_ABOUT THIS EXERCISE_
No line before the one containing "SEE ALL NEWS AND BLOG POSTS (124, 2267)" is to be output; retype exactly that line and all lines that follow it to the end of the records.

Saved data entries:
******

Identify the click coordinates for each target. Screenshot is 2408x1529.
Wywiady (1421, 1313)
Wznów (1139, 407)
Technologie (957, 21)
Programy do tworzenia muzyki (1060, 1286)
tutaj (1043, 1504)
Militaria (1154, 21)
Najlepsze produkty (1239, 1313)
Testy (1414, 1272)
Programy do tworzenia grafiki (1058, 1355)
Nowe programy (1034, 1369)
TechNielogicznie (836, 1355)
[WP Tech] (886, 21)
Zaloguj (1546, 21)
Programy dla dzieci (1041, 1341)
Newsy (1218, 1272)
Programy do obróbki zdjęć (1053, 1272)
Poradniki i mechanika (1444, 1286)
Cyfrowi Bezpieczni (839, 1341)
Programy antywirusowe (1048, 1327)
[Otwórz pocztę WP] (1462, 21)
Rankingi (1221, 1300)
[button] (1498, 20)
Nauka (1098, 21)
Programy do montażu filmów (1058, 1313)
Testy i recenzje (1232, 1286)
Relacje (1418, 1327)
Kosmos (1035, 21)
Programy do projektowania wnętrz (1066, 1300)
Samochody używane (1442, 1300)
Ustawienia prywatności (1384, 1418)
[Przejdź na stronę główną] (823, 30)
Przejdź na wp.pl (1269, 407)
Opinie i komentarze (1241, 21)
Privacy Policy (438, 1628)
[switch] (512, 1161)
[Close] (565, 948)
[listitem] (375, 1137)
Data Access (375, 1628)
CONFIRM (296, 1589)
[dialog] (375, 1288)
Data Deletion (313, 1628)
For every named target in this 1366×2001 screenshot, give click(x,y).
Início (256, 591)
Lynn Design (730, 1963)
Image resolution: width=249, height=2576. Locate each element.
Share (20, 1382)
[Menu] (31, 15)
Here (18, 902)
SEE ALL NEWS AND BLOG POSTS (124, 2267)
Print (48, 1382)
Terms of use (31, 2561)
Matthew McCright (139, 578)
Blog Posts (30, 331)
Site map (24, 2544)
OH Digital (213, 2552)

******

_RESULT OF THIS TASK_
SEE ALL NEWS AND BLOG POSTS (124, 2267)
Print (48, 1382)
Terms of use (31, 2561)
Matthew McCright (139, 578)
Blog Posts (30, 331)
Site map (24, 2544)
OH Digital (213, 2552)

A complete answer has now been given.